Jizhi Coding | OpenMP multi-threaded use

  Get into the habit of writing together! This is the 19th day of my participation in the "Nuggets Daily New Plan · June Update Challenge", click to view the details of the event .

欢迎关注我的公众号 [极智视界],获取我的更多笔记分享

  Hello everyone, I am Jizhi Vision. This article explains how to use OpenMP multithreading.

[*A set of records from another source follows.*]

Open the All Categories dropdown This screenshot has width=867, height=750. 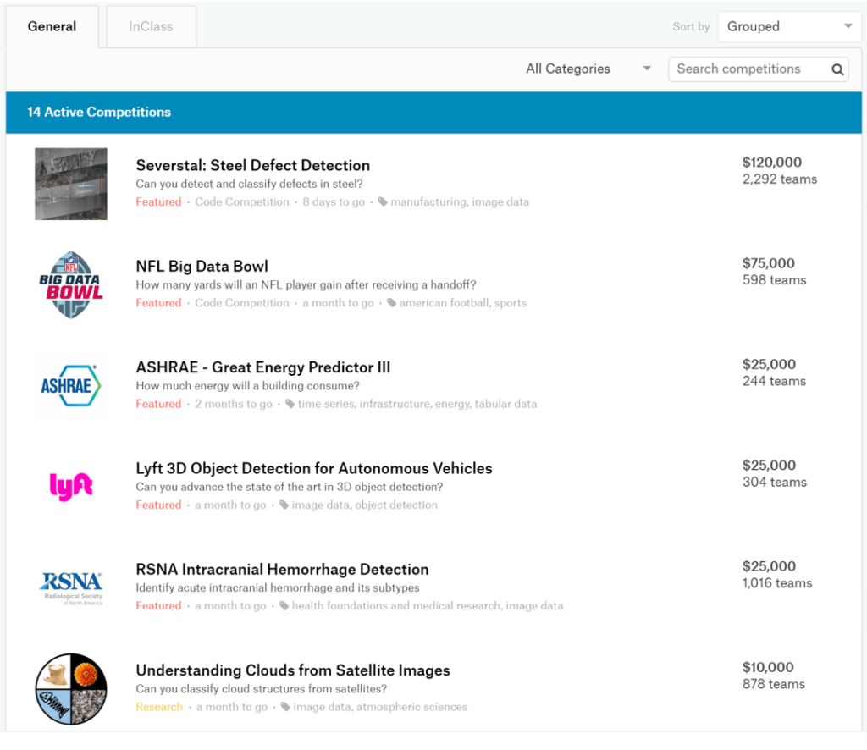point(588,69)
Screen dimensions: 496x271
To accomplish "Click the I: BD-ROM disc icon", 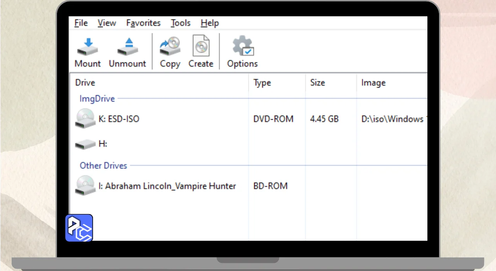I will point(85,185).
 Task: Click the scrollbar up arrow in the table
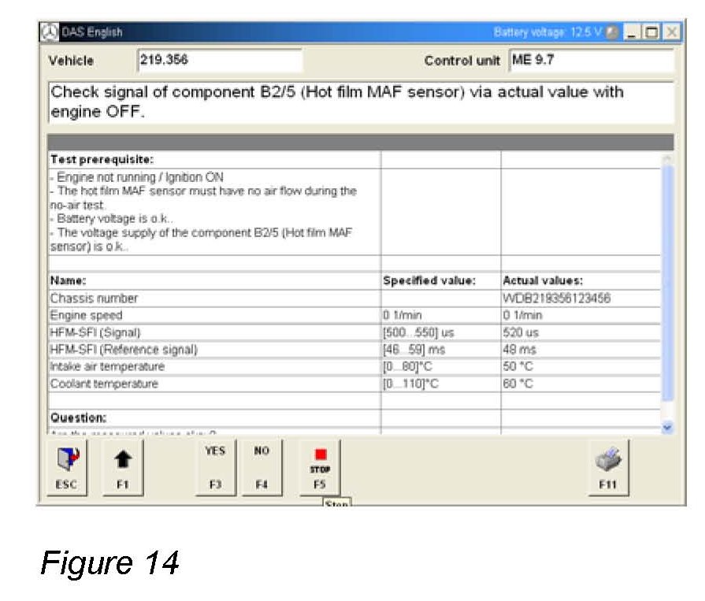point(668,158)
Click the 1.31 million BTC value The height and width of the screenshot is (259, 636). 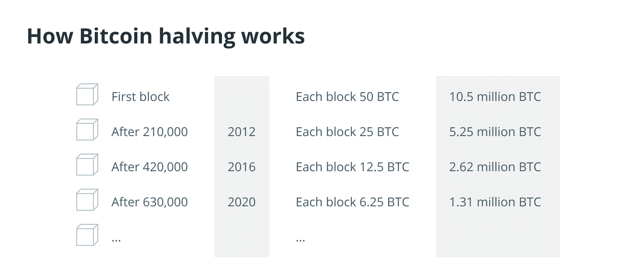(495, 202)
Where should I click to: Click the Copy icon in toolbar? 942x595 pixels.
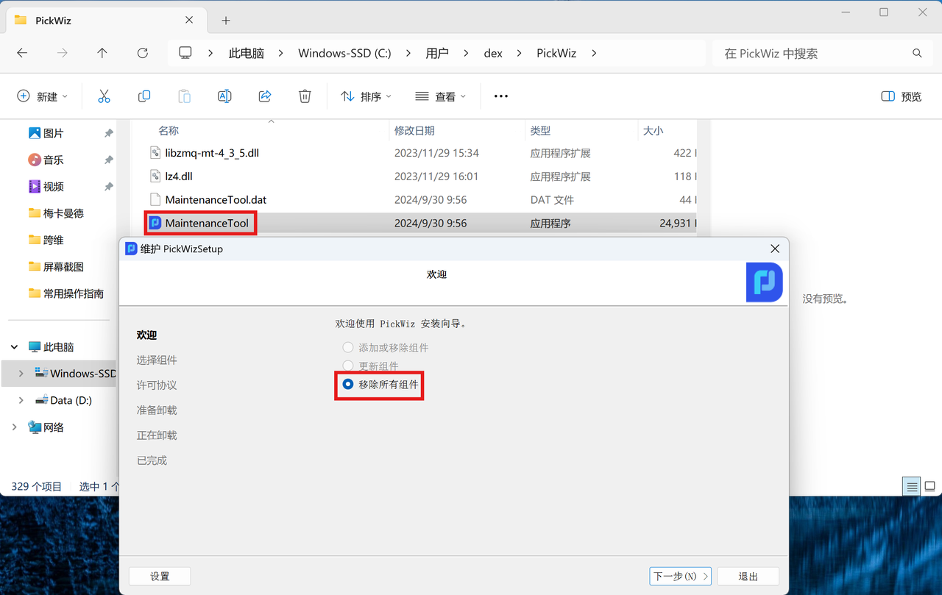point(144,96)

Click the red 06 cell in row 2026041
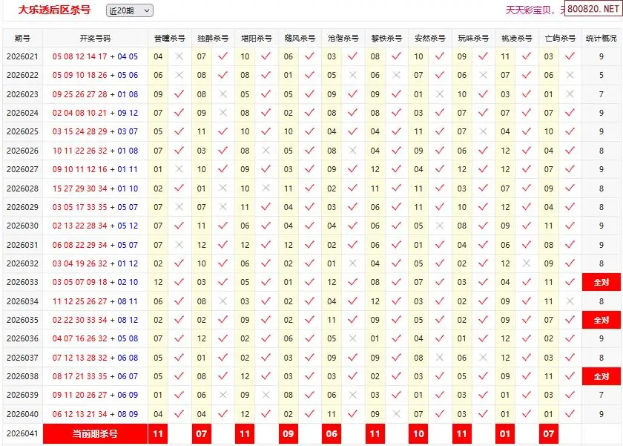[x=332, y=433]
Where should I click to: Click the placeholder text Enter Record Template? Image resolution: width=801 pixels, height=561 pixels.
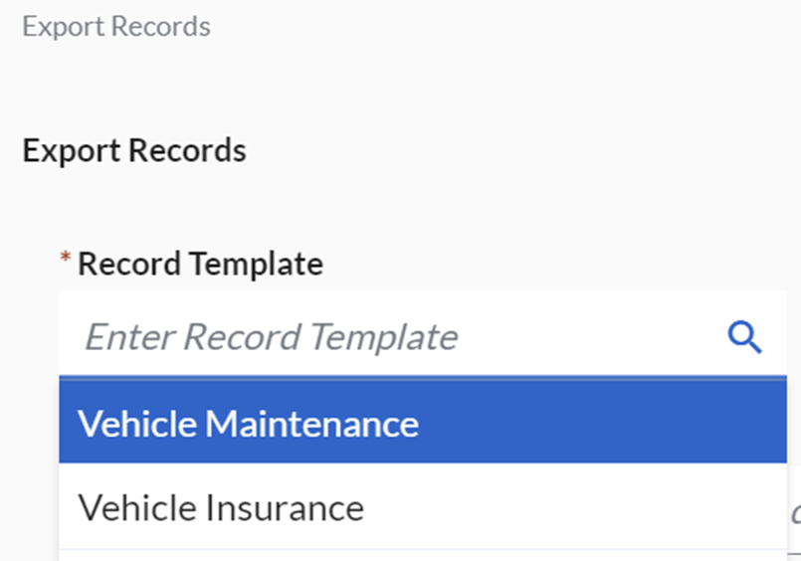click(x=271, y=338)
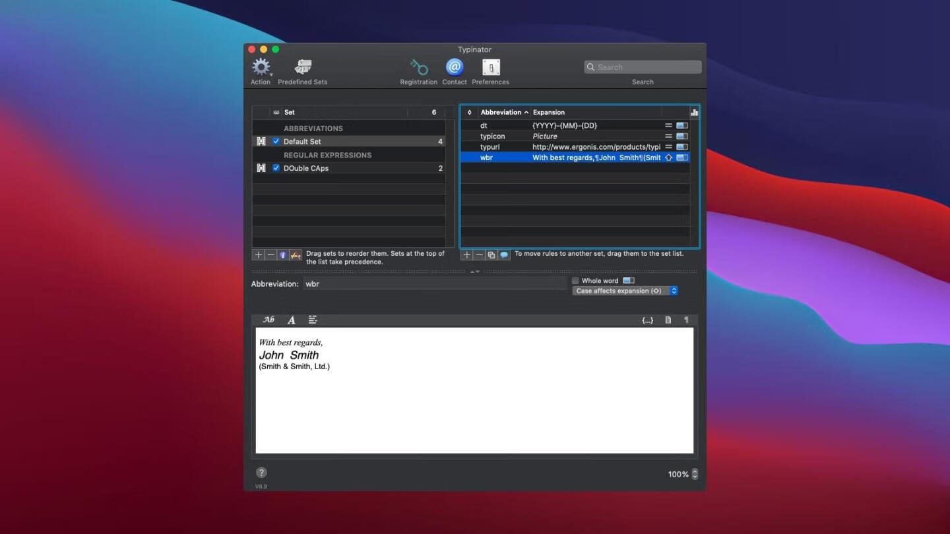This screenshot has height=534, width=950.
Task: Enable the Whole word checkbox
Action: tap(575, 281)
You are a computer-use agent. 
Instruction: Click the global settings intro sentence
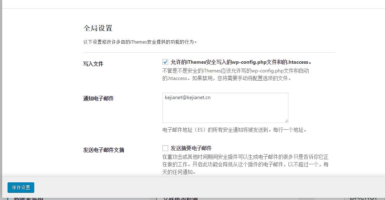140,42
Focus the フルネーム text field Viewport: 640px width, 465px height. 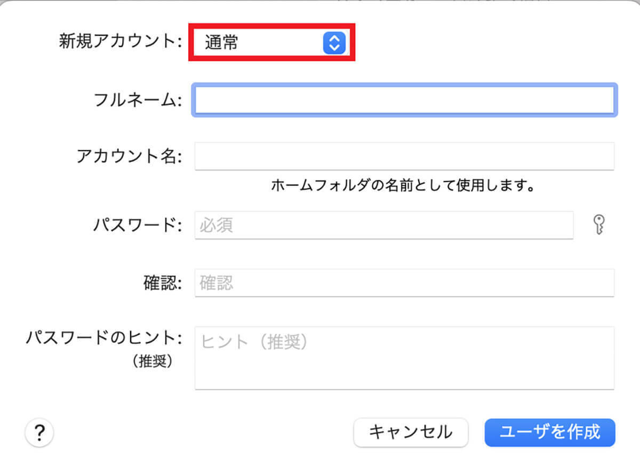pos(404,100)
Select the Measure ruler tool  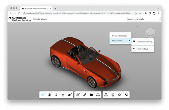click(x=85, y=95)
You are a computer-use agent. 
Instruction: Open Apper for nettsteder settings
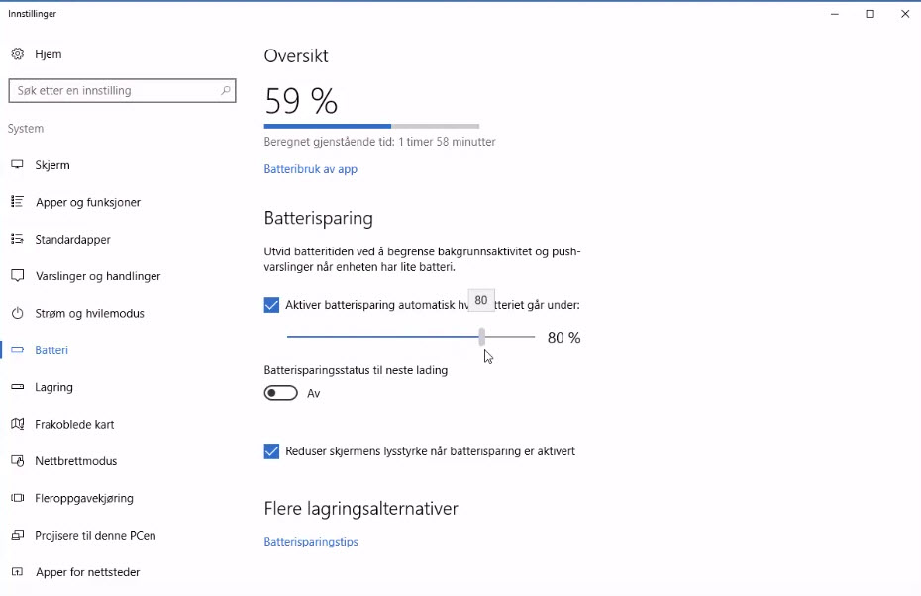point(87,572)
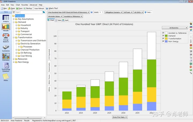Open the Technology Database icon
This screenshot has width=193, height=122.
pos(6,67)
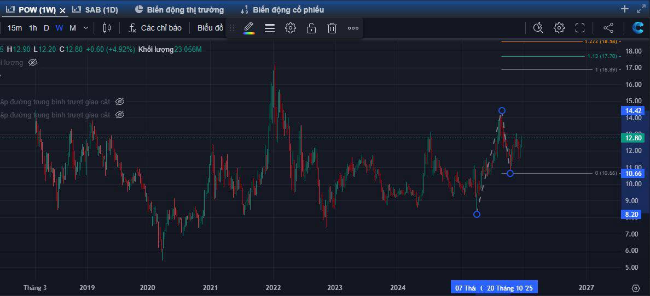Open more options in the drawing toolbar
Viewport: 650px width, 296px height.
click(353, 28)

  OpenMP is a multi-threaded programming solution for shared memory parallel systems, which provides a high-level abstract description of parallel algorithms, and is especially suitable for parallel programming on multi-core CPU machines. The compiler automatically processes the program in parallel according to the pragma instructions added in the program. Using OpenMP reduces the difficulty and complexity of parallel programming. When the compiler does not support OpenMP, the program will degenerate into a normal (serial) program, and the existing OpenMP instructions in the program will not affect the normal compilation and operation of the program.

1 OpenMP common commands

  When using OpenMP, you need to import omp.hheader files, and then add parameters at compile time -fopenmp. In the part that requires parallel operation, use the #pragma ompdirective [clause] to tell the compiler how to execute the corresponding statement in parallel.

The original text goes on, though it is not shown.